§ Data shown
- - -

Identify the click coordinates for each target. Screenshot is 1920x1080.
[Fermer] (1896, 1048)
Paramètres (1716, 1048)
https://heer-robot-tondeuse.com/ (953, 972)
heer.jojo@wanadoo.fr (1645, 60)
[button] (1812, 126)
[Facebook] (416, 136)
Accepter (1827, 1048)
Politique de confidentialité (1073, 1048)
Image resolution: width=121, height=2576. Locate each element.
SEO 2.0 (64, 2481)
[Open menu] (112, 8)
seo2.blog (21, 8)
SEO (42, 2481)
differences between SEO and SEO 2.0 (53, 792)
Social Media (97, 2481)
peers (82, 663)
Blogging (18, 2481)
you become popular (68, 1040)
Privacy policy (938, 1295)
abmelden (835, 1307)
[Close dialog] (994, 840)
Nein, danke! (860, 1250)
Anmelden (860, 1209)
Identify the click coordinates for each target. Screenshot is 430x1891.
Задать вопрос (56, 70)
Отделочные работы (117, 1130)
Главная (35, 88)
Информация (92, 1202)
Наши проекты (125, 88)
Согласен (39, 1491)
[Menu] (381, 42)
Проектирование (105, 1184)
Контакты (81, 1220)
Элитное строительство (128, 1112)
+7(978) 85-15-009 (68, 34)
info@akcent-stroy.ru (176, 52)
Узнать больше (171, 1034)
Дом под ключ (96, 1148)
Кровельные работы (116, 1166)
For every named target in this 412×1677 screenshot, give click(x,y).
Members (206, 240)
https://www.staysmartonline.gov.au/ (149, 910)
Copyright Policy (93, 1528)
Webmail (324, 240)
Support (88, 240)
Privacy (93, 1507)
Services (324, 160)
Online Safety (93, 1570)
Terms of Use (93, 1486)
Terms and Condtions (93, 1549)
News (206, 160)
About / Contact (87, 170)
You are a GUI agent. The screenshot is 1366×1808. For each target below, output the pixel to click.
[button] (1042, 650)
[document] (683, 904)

- - -

§ Exercise directions
Each line above that contains the word "click" should be returned.

§ Result for this exercise
Identify the click coordinates for each target. Screenshot is 1920x1080.
Identify the click coordinates for each target. Screenshot is 430x1891.
For every named target in this 412×1677 screenshot, give click(x,y).
You are a GUI agent. The screenshot is 1366×1808. For each target below, output the pixel to click.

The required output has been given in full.